War literature as it stands today describes a kind of war that is foreign to me. According to Tim O’Brien, Tobias Wolff, and their contemporaries, war (life) is unknowable, mediated, somehow beyond comprehension (Wolff said that war made him stupider). Would that this were the case today! The fact that Iraq and Afghanistan have been more observed than lived by many citizens helps give the notion of passivity traction. I understand its logical roots, but its day as an organizing principle for war has passed. In fact, it’s even worth considering whether the idea of soldier passivity during warfare always existed for its audience at home as a way to defend humans from facing their awful, bestial capability during legal, community-sanctioned violence; a way of denying the things that one permits one’s sons and fathers (and now daughters and mothers) to experience. After all, even the legendary warriors of Homer were media constructs – the battle between Hector and Achilles is moderated entirely by the goddess Athena, who selects Achilles as victor.
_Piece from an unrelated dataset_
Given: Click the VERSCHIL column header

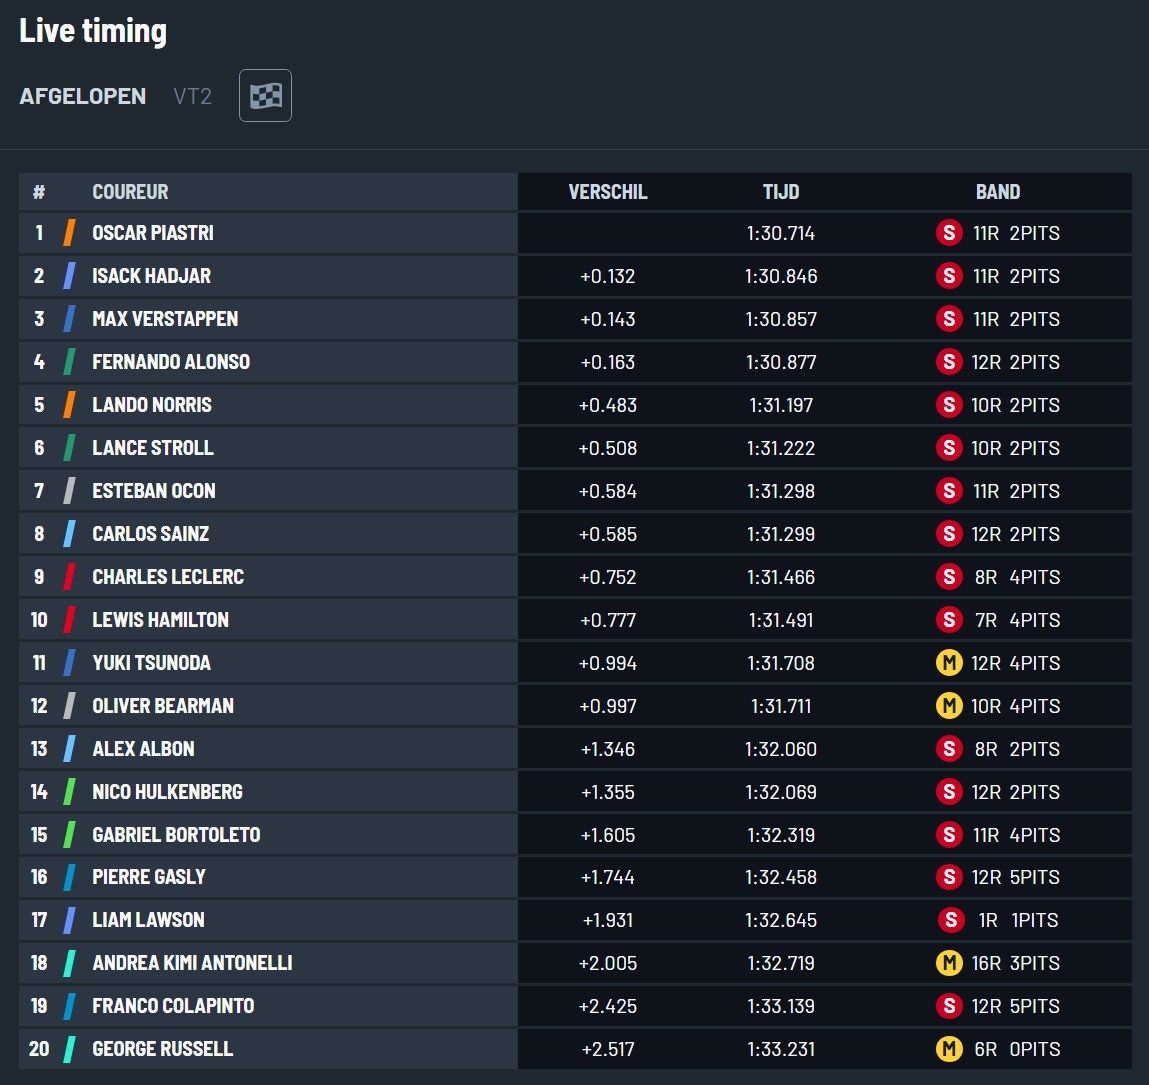Looking at the screenshot, I should (x=608, y=192).
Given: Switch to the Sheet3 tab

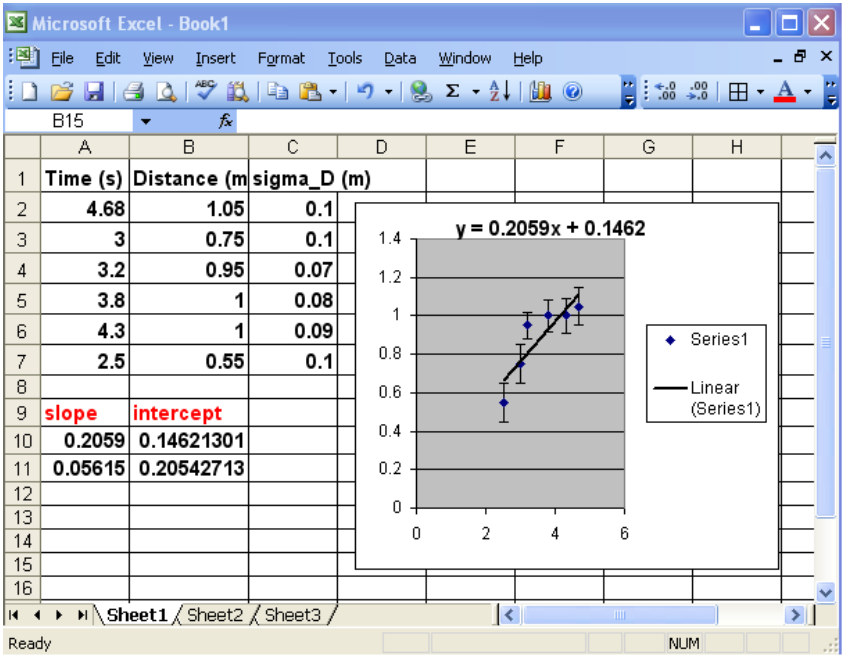Looking at the screenshot, I should point(292,615).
In the end, I can only write the war I know: to try to characterize human behavior in our own time. I’m indebted to those thinkers who came before, but am free from the constraints of their experiences and successes. The great writers of the past have done their part, but the war literature that will speak truly to this age will be as different from The Things They Carried as that great Vietnam story was from Slaughterhouse-Five. There are writers out there right now working on taking contemporary war narratives to the next level — among them are Brian Castner, Phil Klay, Brian Van Reet, Matt Gallagher, Kristen Rouse, and Mike Carson. This emerging generation of writers and war veterans (male and female) act, speak, and write — just as they patrolled, built, and suffered — in full possession of their faculties. Not victims of government or circumstance or passion, but, rather, agents who are ultimately responsible to themselves, and for their actions.

This is the legacy of the first all-volunteer American army to head overseas: whatever one’s feelings on the invasions, the war didn’t happen to us. We owned it, start to finish. It was ours – it is ours.